Just for grins, recharge using the AC charger for a couple of "ride cycles" and see if you can recreate the problem. 

Good luck and let us know how it goes for you.


----------



## mrm1 (Apr 22, 2007)

Thanks GeoMan. Definately either User Error (most likely) or a bad connection to the PC USB. I charged it all night long last night via the power chord. I read on another thread that slocaus noted having a good experience charging the Edge while leaving it turned on. So Tried that. Powered it up this AM at 7:00 and by 12:30 it had only lost 2 bars or 1/2 charge.

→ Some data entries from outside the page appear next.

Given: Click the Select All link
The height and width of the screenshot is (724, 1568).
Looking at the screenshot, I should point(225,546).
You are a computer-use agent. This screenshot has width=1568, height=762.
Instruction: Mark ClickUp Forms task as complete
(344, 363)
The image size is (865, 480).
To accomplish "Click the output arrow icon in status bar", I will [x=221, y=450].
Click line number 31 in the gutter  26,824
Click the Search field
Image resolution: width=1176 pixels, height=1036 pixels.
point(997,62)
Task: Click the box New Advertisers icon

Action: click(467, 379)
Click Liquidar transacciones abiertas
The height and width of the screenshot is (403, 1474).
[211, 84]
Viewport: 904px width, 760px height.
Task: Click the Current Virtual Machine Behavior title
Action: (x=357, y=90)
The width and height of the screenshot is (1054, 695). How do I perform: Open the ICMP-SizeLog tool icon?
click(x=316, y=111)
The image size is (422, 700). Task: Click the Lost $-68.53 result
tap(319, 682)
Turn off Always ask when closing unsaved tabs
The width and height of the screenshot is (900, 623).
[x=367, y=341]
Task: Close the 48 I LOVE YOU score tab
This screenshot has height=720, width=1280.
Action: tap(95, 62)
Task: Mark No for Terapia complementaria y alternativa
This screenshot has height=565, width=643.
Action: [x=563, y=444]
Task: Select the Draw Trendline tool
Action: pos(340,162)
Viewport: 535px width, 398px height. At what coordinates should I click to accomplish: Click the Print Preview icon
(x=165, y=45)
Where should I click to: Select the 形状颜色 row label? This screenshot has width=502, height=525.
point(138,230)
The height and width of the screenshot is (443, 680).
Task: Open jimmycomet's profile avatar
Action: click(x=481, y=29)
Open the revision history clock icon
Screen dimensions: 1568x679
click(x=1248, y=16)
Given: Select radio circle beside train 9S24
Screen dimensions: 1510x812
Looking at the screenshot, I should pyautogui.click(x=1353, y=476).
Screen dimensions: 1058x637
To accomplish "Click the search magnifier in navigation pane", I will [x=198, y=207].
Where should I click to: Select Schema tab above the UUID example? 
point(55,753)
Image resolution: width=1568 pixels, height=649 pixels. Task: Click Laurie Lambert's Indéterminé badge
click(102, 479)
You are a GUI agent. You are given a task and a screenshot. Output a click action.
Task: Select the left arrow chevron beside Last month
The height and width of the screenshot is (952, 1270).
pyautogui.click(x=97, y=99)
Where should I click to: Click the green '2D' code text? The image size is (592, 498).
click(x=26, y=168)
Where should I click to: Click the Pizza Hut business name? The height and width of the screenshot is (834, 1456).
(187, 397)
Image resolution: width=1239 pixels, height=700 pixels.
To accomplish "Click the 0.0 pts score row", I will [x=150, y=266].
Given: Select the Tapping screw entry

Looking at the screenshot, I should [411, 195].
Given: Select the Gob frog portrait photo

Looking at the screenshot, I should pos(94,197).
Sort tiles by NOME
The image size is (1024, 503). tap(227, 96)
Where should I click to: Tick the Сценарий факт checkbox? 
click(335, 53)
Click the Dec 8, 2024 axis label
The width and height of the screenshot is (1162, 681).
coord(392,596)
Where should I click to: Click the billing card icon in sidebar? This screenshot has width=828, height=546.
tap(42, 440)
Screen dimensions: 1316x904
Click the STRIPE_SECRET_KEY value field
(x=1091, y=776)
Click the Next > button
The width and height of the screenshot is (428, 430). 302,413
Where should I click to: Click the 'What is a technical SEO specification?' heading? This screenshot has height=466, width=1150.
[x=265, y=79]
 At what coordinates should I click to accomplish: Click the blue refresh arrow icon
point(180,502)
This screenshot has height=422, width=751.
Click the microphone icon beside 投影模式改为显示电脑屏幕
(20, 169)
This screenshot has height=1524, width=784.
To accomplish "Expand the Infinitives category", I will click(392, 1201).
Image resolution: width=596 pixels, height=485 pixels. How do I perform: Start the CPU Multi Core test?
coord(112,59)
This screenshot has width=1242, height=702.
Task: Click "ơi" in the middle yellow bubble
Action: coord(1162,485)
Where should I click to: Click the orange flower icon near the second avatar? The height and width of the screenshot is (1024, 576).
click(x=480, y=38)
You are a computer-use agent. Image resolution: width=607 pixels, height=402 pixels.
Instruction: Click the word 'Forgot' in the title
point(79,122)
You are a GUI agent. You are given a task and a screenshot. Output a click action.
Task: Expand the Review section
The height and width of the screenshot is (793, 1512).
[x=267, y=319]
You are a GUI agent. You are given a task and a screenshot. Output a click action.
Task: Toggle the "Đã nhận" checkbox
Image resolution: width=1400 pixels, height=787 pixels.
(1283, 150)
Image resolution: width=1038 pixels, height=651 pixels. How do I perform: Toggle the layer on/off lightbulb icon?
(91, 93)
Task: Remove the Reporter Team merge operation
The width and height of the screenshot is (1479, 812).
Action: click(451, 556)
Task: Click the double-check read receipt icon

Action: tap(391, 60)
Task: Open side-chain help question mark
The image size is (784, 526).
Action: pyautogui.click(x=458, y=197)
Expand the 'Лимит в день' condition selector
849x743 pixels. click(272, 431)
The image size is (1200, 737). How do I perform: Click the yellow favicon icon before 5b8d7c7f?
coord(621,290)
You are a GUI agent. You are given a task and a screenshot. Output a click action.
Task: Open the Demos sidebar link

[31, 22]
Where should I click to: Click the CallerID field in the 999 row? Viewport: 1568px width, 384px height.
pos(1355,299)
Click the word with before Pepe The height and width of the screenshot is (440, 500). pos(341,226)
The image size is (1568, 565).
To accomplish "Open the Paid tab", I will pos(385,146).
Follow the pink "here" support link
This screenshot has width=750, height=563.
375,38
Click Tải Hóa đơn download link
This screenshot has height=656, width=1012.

So I am thinking I must have left it on and did not realize it. But I guess it could be a bad USB chord, will be checking that soon.

Thanks.


----------



## Tony (Jan 20, 2004)

mrm1 said:


> ...Definately either User Error (most likely) or a bad connection to the PC USB.
> ...


Also make sure to upgrade to the lastest 305 Firmware (Garmin Web Updater). There were some versions of the 705 firmware that had problems with either the charging or the display of battery level... perhaps the 305 was similarly afflicted.


----------



## adoble (Aug 19, 2007)

I've got a 705 how do you know how much battery life is left???


----------



## Tony (Jan 20, 2004)

adoble said:


> I've got a 705 how do you know how much battery life is left???


From any normal screen, press the "menu" button. There is a battery icon displayed in the upper left. The icon is tiny, so it is difficult to tell exactly how much battery life the unit thinks is remaining, but in my experience, there is at least 2 hours left as long as there is any green at all. Once the battery gets to "low" it will have a red icon instead of green and at that point you have 1 hour or less left.


----------



## PissedOffCil (Oct 18, 2007)

I've had similar results as Tony for my battery life. To be honest it simply never seems to end. I' know I plug it often to transfer data to the PC and so it recharges it because I sometime forget to unplug it but even when doing a test and not plugging it in I got close to 18H. I never really use the backlight but most of those rides were with the HR monitor and some with cadence (including a 6H road ride). Battery life isnT' a big issue with this unit.


----------